**The task:** Retype the items from the line containing "Viewport: 646px width, 595px" through the end of the items, with both ends included.

**Material shown:**
** start **

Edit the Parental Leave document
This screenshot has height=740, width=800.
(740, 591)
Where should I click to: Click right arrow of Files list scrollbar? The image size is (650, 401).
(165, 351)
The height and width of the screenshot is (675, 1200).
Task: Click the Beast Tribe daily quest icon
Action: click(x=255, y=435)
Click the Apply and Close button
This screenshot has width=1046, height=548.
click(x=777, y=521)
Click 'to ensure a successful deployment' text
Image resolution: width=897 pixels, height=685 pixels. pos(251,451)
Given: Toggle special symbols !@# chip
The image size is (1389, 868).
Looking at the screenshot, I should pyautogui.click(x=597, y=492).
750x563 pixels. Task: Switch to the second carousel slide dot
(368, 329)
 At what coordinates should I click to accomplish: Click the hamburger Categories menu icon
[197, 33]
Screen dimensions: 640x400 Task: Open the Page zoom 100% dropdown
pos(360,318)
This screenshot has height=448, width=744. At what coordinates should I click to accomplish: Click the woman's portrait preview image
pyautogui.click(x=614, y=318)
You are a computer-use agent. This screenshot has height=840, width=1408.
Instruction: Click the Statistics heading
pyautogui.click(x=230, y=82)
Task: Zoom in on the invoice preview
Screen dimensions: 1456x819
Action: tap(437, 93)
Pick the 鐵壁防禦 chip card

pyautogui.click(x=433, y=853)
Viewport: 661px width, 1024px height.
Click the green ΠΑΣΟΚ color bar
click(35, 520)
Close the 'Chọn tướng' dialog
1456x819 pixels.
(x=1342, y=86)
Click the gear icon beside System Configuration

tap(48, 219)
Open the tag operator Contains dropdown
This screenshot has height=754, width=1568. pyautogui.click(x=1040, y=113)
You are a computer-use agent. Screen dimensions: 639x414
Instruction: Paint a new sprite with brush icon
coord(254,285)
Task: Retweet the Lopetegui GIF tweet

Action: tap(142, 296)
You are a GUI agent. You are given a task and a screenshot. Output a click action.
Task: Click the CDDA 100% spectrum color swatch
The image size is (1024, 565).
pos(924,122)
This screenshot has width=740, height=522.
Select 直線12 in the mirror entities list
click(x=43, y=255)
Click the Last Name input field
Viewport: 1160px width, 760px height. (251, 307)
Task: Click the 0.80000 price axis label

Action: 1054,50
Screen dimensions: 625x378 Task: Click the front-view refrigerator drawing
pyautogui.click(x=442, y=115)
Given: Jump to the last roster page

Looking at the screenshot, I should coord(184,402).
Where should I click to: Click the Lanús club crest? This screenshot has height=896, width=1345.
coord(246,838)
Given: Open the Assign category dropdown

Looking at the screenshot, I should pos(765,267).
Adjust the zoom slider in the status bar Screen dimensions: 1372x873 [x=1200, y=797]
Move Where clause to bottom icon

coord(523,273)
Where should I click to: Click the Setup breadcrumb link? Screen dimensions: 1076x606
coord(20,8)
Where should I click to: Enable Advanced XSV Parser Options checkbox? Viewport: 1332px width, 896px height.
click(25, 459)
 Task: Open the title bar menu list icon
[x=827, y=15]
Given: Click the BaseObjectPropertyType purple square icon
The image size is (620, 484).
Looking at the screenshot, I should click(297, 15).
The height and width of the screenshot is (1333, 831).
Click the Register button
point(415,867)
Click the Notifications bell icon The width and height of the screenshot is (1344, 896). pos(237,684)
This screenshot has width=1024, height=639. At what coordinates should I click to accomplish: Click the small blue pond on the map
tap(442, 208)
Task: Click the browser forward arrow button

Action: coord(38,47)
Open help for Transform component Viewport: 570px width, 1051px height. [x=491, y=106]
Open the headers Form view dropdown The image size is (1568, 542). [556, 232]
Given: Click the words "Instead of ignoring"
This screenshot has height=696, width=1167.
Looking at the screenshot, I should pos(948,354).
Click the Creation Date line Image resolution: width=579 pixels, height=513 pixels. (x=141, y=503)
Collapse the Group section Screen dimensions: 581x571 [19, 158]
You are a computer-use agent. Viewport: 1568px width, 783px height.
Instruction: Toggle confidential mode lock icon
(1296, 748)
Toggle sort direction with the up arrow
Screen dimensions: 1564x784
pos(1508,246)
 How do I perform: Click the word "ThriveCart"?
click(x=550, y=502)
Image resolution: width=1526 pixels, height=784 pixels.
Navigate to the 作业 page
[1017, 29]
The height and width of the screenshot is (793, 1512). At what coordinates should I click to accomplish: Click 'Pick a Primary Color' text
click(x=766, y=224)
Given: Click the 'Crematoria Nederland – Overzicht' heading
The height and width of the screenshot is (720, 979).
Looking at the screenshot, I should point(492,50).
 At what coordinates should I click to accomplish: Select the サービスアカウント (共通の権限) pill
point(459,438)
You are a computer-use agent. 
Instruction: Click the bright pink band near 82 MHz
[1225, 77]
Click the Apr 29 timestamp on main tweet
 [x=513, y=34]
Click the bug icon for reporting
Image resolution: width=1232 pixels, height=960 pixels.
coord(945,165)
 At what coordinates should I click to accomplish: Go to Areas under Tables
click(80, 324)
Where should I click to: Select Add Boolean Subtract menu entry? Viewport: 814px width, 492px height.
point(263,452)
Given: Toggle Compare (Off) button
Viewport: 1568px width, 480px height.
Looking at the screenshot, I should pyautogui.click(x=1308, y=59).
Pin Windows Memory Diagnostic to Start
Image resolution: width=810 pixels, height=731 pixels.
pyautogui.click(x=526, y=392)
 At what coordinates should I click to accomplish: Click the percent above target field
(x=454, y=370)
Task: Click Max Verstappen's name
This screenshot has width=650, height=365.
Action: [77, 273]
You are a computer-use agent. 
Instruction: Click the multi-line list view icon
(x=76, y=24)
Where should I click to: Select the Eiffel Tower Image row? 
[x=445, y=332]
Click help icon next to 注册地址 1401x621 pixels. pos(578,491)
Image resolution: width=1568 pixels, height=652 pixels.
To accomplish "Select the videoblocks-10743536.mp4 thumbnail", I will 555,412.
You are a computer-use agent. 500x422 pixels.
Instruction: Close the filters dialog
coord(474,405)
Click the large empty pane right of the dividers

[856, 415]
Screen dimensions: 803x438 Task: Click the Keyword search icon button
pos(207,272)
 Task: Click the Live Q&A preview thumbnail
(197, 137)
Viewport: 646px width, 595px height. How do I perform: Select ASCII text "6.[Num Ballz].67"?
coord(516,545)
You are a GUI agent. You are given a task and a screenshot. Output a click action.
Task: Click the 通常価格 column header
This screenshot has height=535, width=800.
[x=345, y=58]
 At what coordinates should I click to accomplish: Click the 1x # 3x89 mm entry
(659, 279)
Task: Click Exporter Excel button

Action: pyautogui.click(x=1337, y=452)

** end **

**Exercise output:**
Viewport: 646px width, 595px height. How do I perform: Select ASCII text "6.[Num Ballz].67"?
coord(516,545)
You are a GUI agent. You are given a task and a screenshot. Output a click action.
Task: Click the 通常価格 column header
This screenshot has height=535, width=800.
[x=345, y=58]
 At what coordinates should I click to accomplish: Click the 1x # 3x89 mm entry
(659, 279)
Task: Click Exporter Excel button

Action: pyautogui.click(x=1337, y=452)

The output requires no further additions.